PJNATH – NAT Traversal Helper Library

So here they are, PJNATH – Open Source NAT Traversal Helper supporting STUN, TURN, and ICE (clicking the link will get you to the documentation).

PJNATH is a new library within PJ projects, along side PJLIB, PJSIP, PJMEDIA, etc., and it consists of these:

In the future, maybe we can also put other NAT traversal methods such as UPnP or SOCKS in this library as well.

To accommodate ICE, PJMEDIA and PJSUA libraries have been updated too:

  • In PJMEDIA, we have a new media transport called pjmedia_ice_transport,
  • In PJSUA-LIB, the STUN settings have been moved from transport setting to global settings, and added option to enable ICE in the media settings.
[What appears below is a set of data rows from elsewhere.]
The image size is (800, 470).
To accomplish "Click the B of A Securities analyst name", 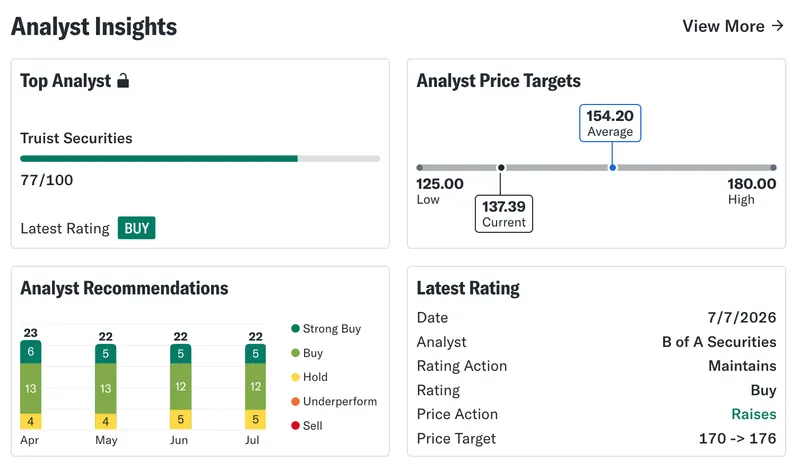I will click(719, 342).
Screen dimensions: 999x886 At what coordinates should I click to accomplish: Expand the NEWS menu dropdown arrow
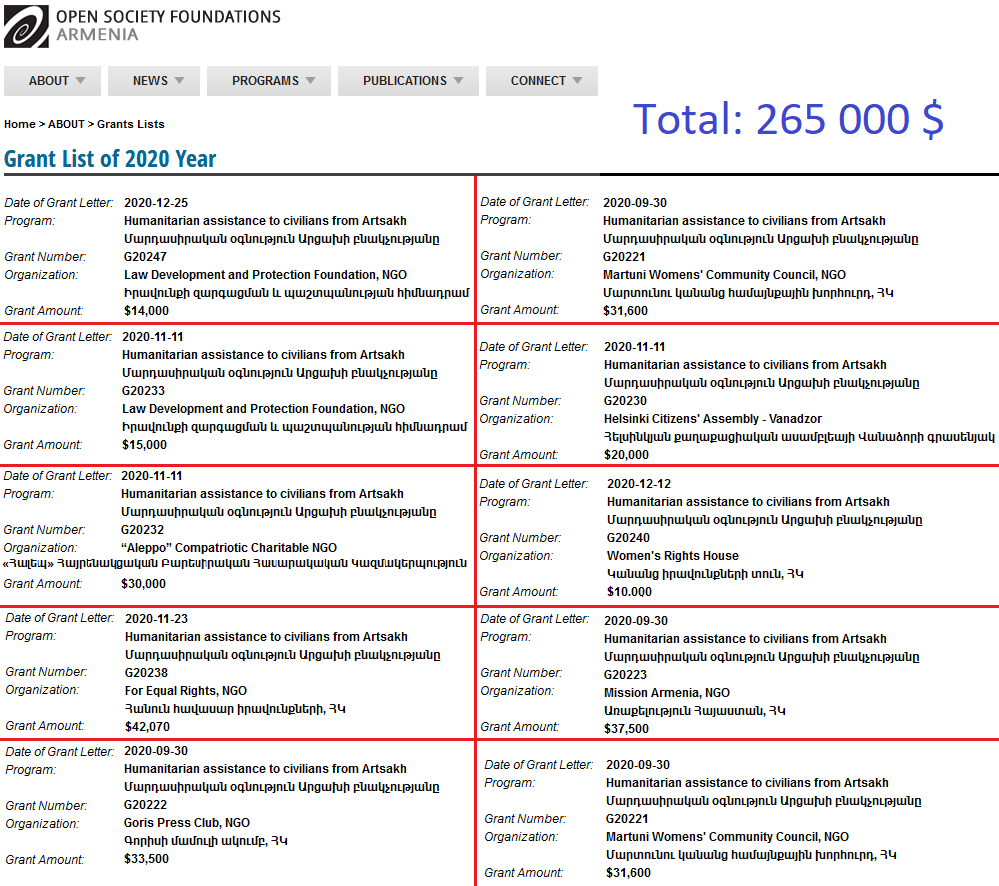point(179,81)
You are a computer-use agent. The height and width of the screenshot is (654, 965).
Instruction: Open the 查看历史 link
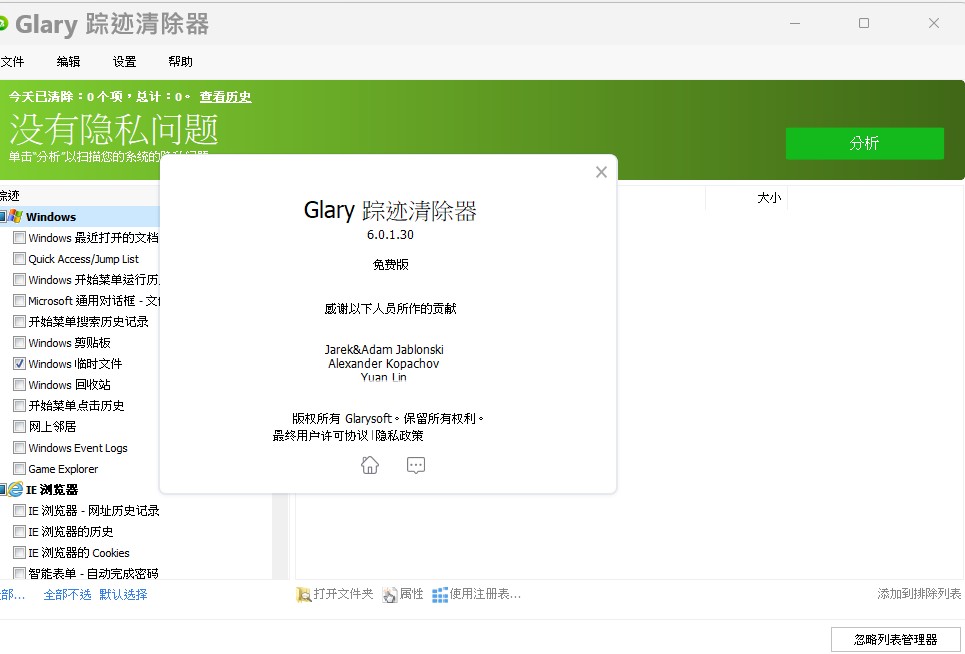coord(225,97)
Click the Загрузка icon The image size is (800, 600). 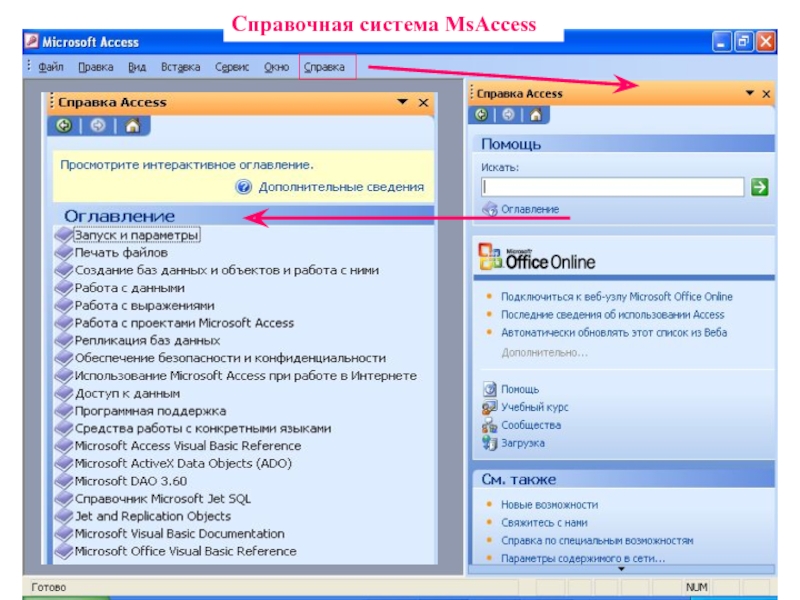pos(489,443)
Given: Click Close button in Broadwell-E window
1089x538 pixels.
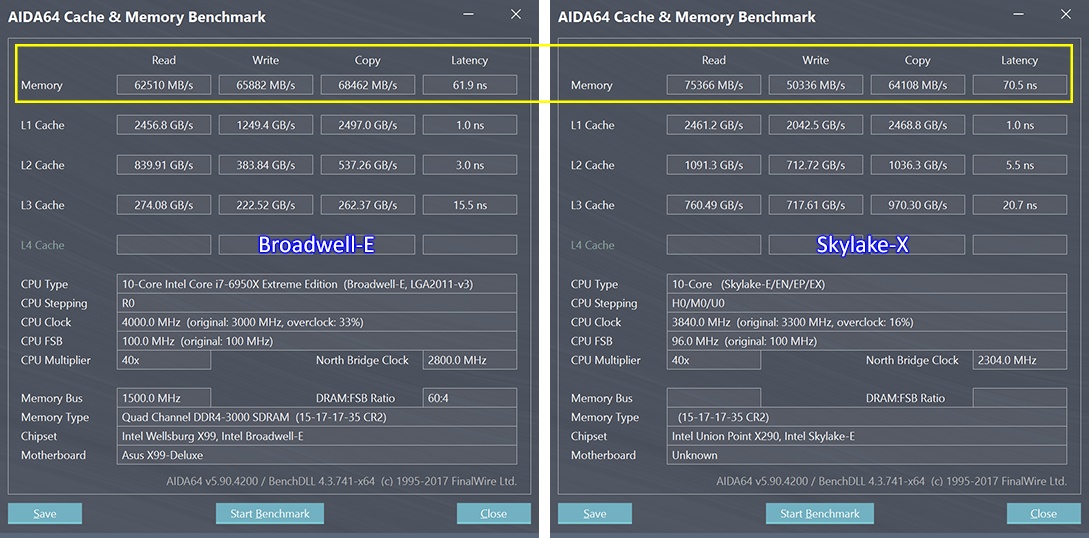Looking at the screenshot, I should (x=493, y=514).
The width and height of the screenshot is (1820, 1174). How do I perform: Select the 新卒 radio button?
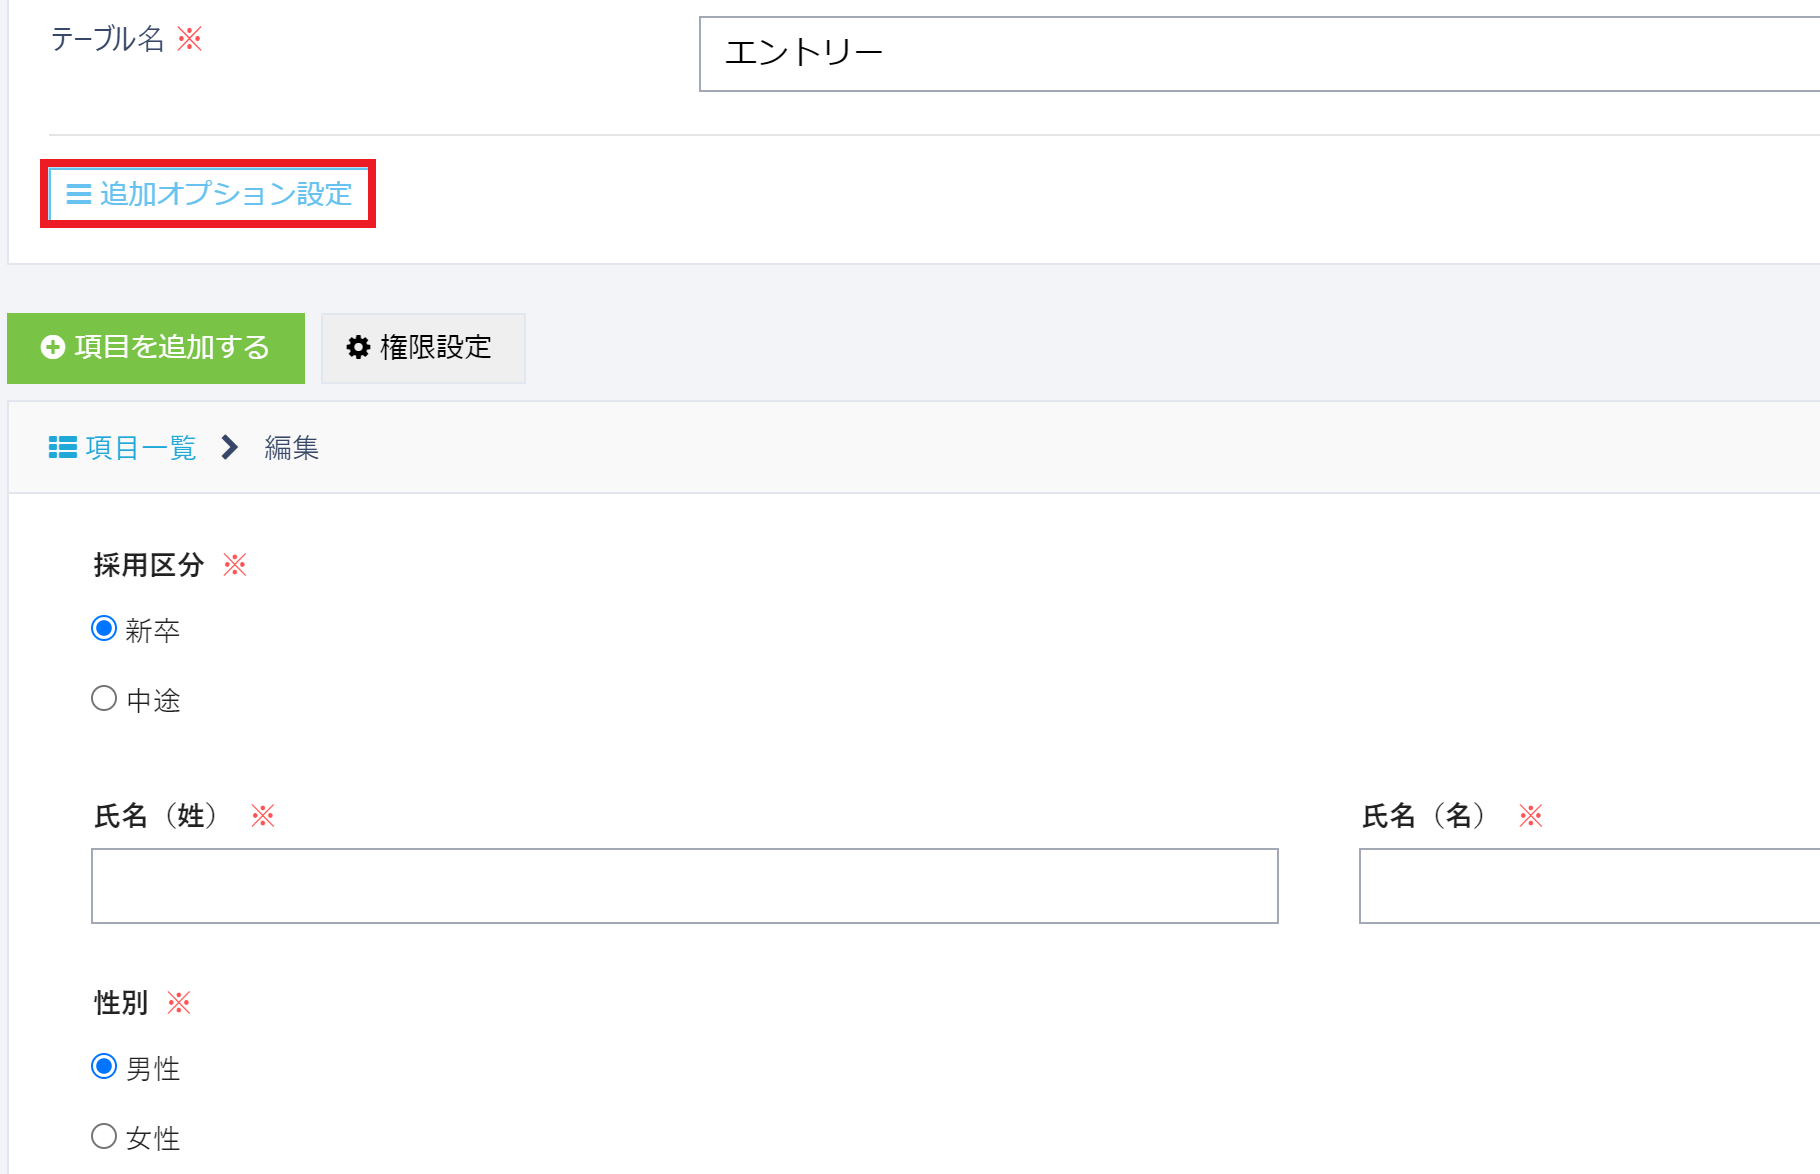tap(104, 628)
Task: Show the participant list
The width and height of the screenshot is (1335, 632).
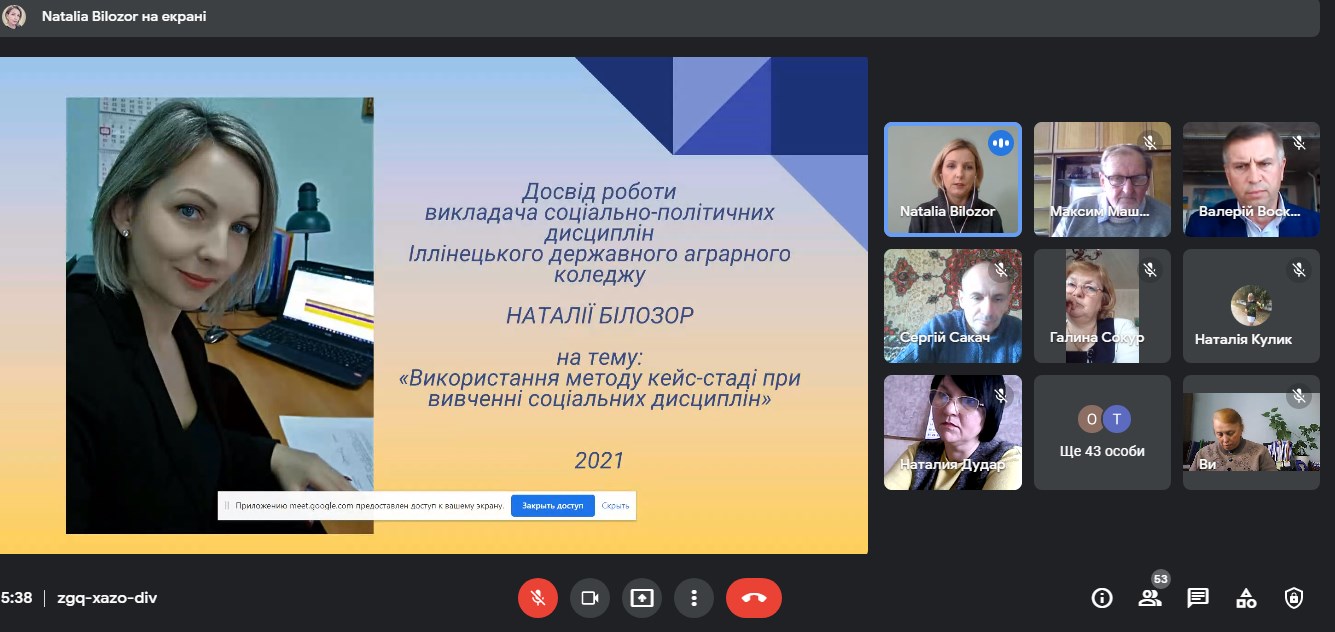Action: (1150, 597)
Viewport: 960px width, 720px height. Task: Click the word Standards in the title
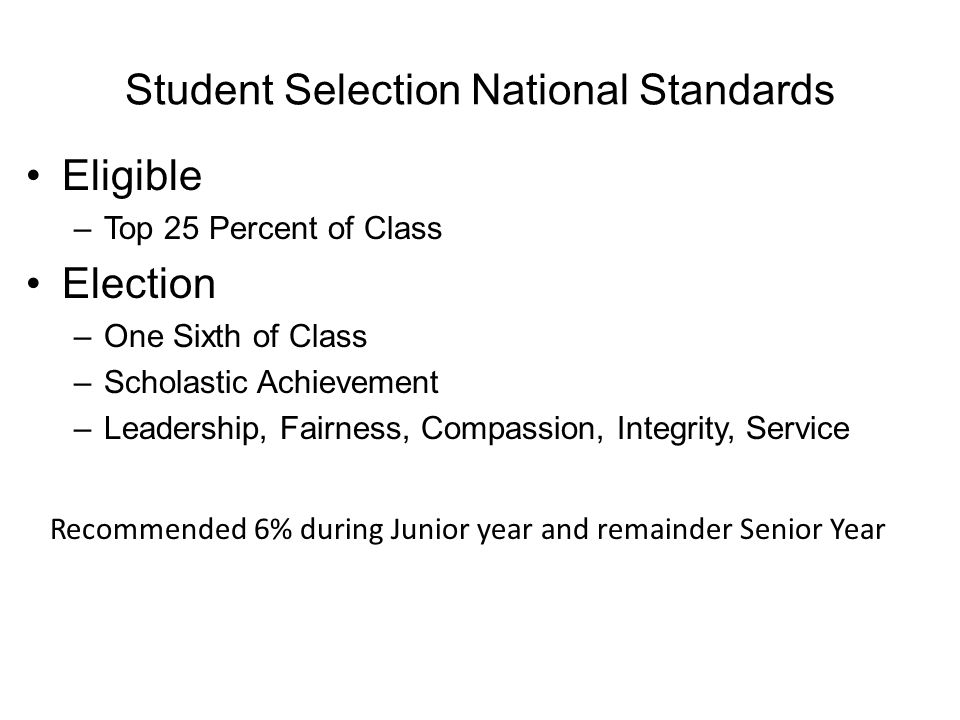(x=737, y=90)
And pjsua, the SIP UA console application, has been updated too. To enable ICE media transport, just add –use-ice in the command line argument, and pjsua will negotiate ICE in the offer/answer (it will fallback to normal media transport if ICE is not available in remote agent, of course).

So Does It Work?

Yes! (or, erm.. I think so!)

I’ve tried with running two pjsua’s behind the same NAT that doesn’t do hairpin, and the local address pair is used. And trying two pjsua’s behind different NATs, the public address pair is used. So it looks like it’s working!

More over, I’ve been testing it since last week, and quite few bugs have been found and fixed. And negotiation is pretty quick, around 100 ms with two endpoints on different ADSL line, even though the SDP answer was delayed in the proxy (ICE is able to start the checks early even when SDP answer hasn’t been received by caller).

But one of the major difficulties with testing ICE these days is practically there is no other freely available ICE implementation out there (I mean, ICE-14/15 compliant ones), so although ICE implementation in PJNATH does seem to work, and it follows ICE-15 closely, we couldn’t be sure that it is compliant until it talks with other implementation. So if any of you know one, please do let me know!

Interested to try them out?

PJNATH is part of 0.6 release and is not available in the stable branch (0.5.10). And unfortunately we haven’t released tarball for 0.6 yet, so for now just grab yourself a SVN client and pull the source from the trunk!